[Exercices proposés]:
1. Reproduisez fidèlement le passage de l'extrait d'entretien qui commence par « J'ai du mal » et se poursuit jusqu'à « que ce soit. ».
2. D'après l'extrait d'entretien, dans quel but le groupe UDC a-t-il tourné le dos au Conseil national lors de la dernière session ?

[Extrait d'entretien]:
___
La politique doit soutenir les efforts de plurilinguisme, mais pas en faisant des langues étrangères des égales des langues nationales.
Vous êtes donc contre une utilisation excessive de l'anglais?
L'anglais, ce n'est pas vraiment mon truc. Je préfère m'en tenir aux quatre langues nationales.
Lors de la dernière session, le groupe UDC a tourné le dos au Conseil national pour protester contre un changement de titre de loi portant sur le climat. Que pensez-vous de ce genre d'actions? Doit-on les tolérer au Parlement?
J'ai du mal avec ce genre d'actions au Parlement. Si on y siège, c'est pour prendre des décisions démocratiques, il faut avoir les reins solides. J'estime que nous n'avons pas besoin de ce genre d'évènements, de n'importe quel parti que ce soit.
On peut être dur dans ses opinions, mais il faut respecter les décisions finales et c'est celles-ci qui comptent.
Ce n'est pas la «manière suisse» de régler les problèmes?
C'est ça. La Suisse a le meilleur système politique au monde. Et il faut en prendre soin. Si l'on n'est pas d'accord avec une décision de la majorité au Parlement, il reste la possibilité de consulter le peuple par référendum.
Vos prédécesseurs avaient tous leur style. Deux exemples: en 2008-09, Chiara Simoneschi-Cortesi n'hésitait pas à interpeller les parlementaires dans la salle de manière très directe. L'actuelle présidente du Conseil national, Irène Kälin, est plutôt décontractée. Et vous?
___
[Données fournies]:

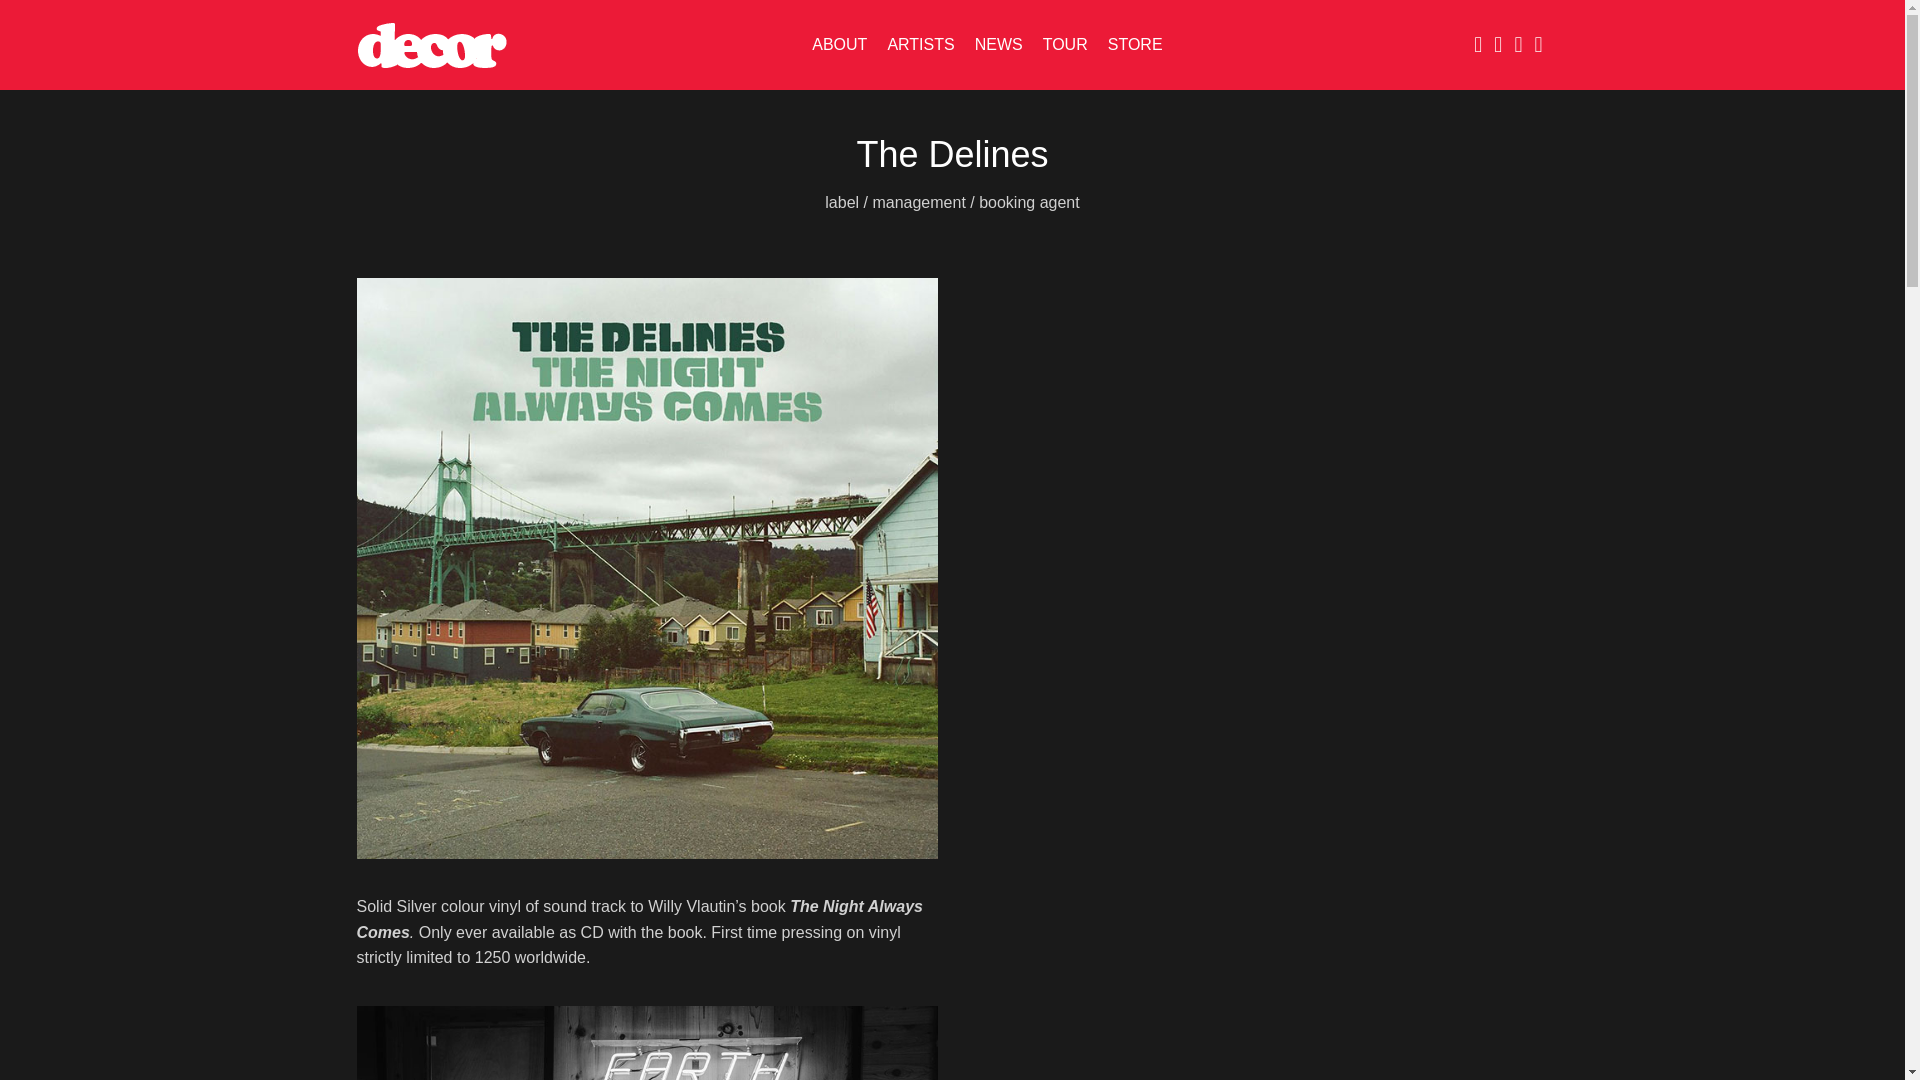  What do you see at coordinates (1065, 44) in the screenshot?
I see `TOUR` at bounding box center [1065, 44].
___
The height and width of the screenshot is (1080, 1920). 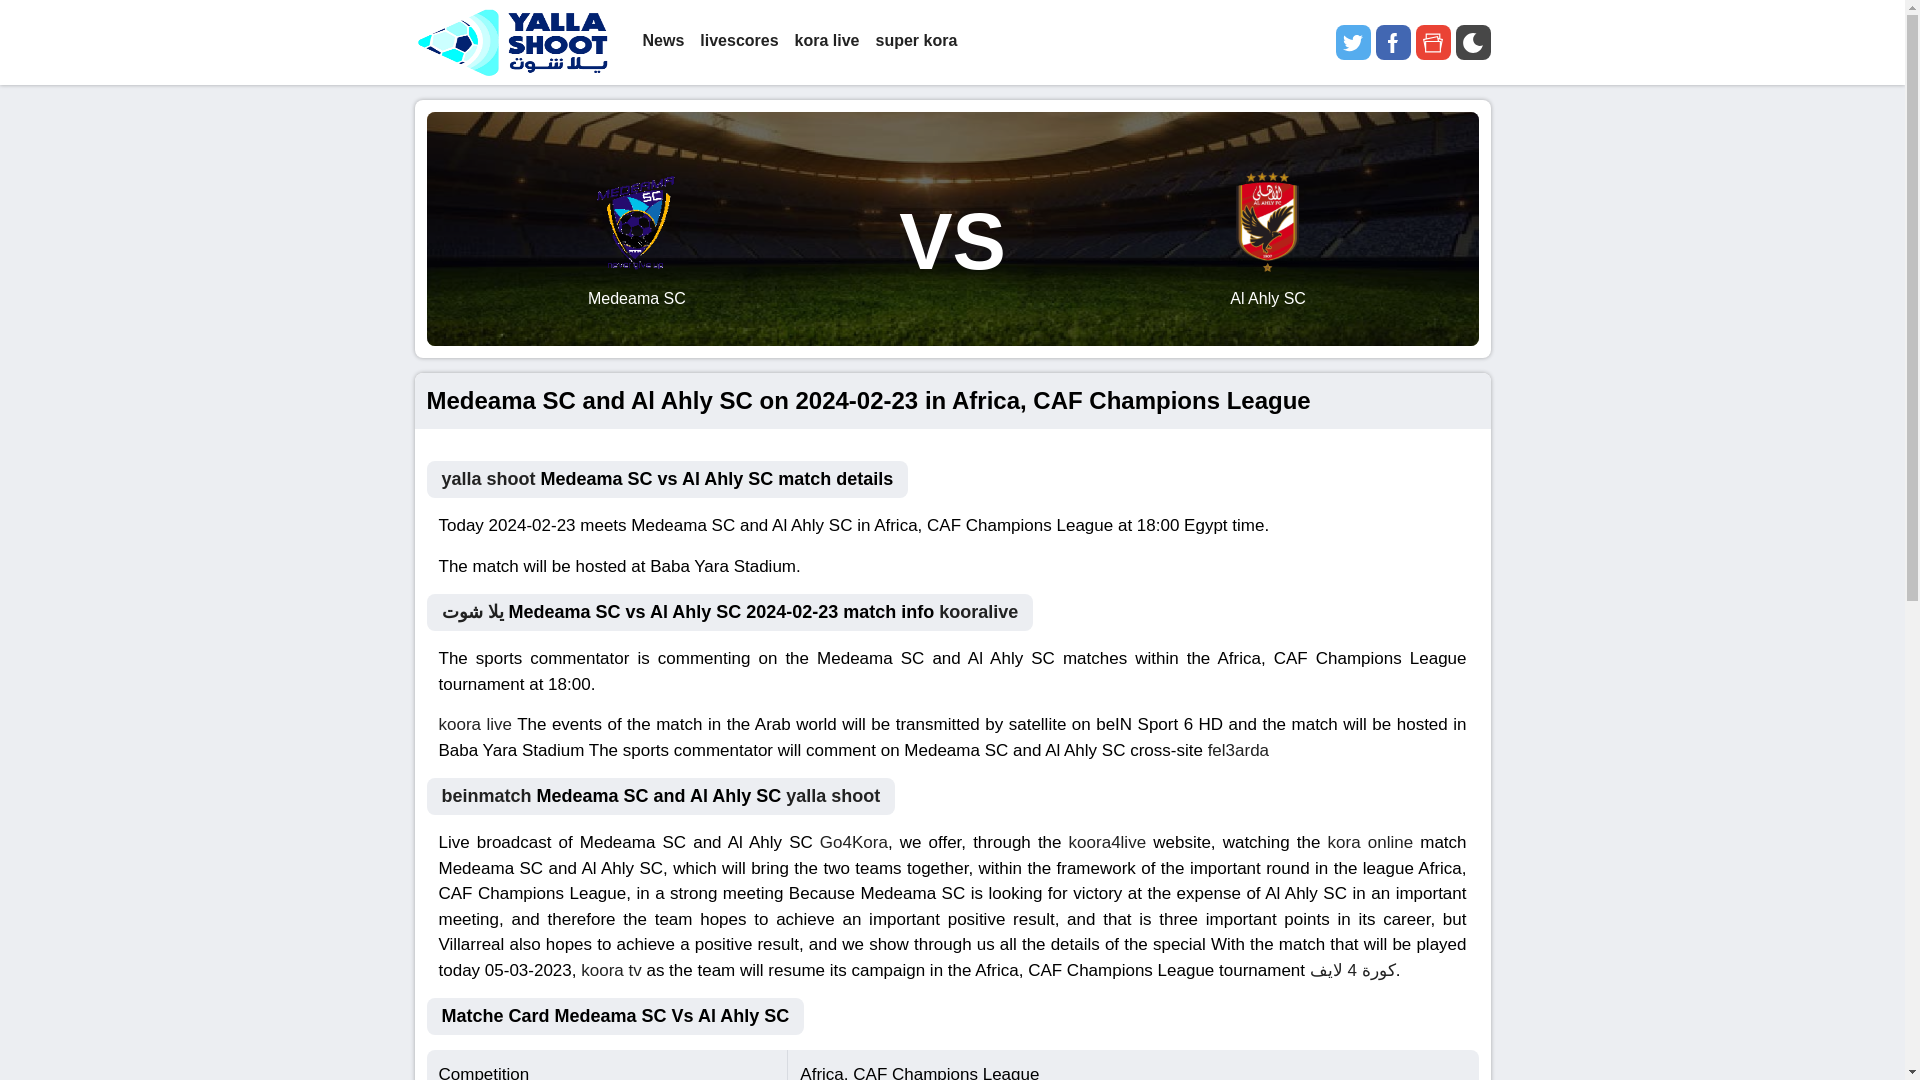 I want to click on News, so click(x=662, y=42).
___
[Réponses attendues]:
1.
J'ai du mal avec ce genre d'actions au Parlement. Si on y siège, c'est pour prendre des décisions démocratiques, il faut avoir les reins solides. J'estime que nous n'avons pas besoin de ce genre d'évènements, de n'importe quel parti que ce soit.

2. Pour protester contre un changement de titre de loi portant sur le climat.